**MATERIAL FOR THIS EXERCISE:**
%%

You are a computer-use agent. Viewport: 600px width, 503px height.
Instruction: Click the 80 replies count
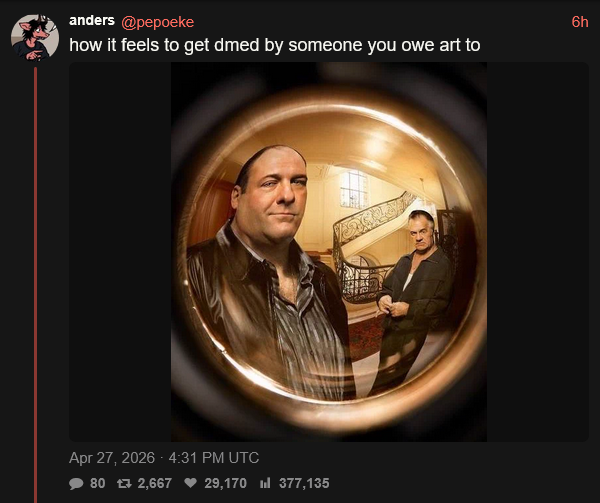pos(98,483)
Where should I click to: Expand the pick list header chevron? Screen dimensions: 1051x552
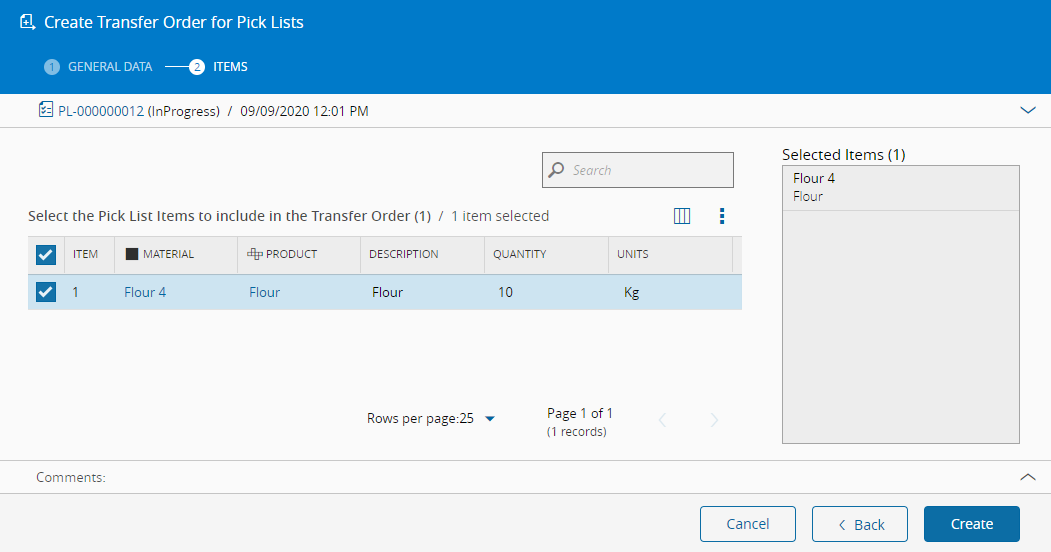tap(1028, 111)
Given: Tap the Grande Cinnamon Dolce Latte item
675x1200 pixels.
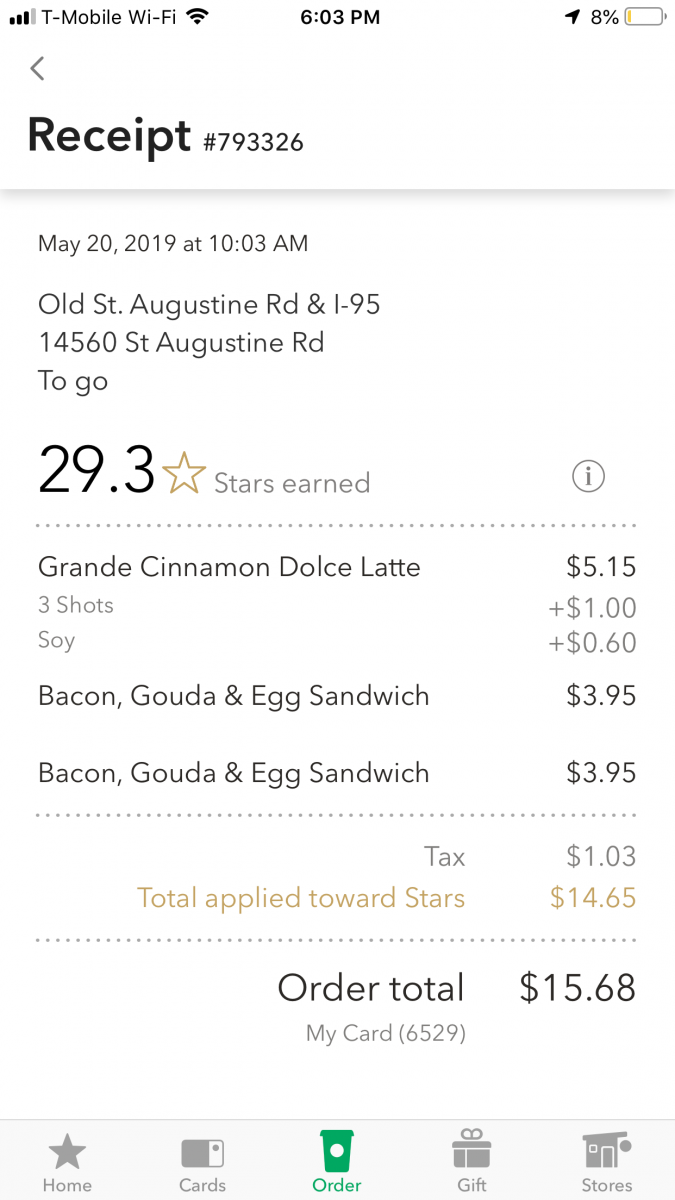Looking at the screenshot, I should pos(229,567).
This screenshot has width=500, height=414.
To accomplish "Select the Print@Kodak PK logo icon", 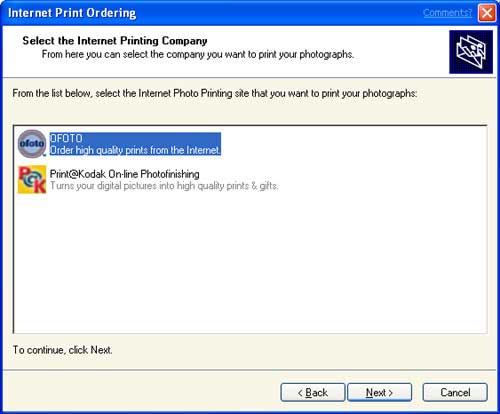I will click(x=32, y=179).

%%

**WHAT YOU HAVE TO DO:**
How many lines of the listing above include the word "width"? State the number and nothing else.

**RESPONSE TO THE TASK:**
2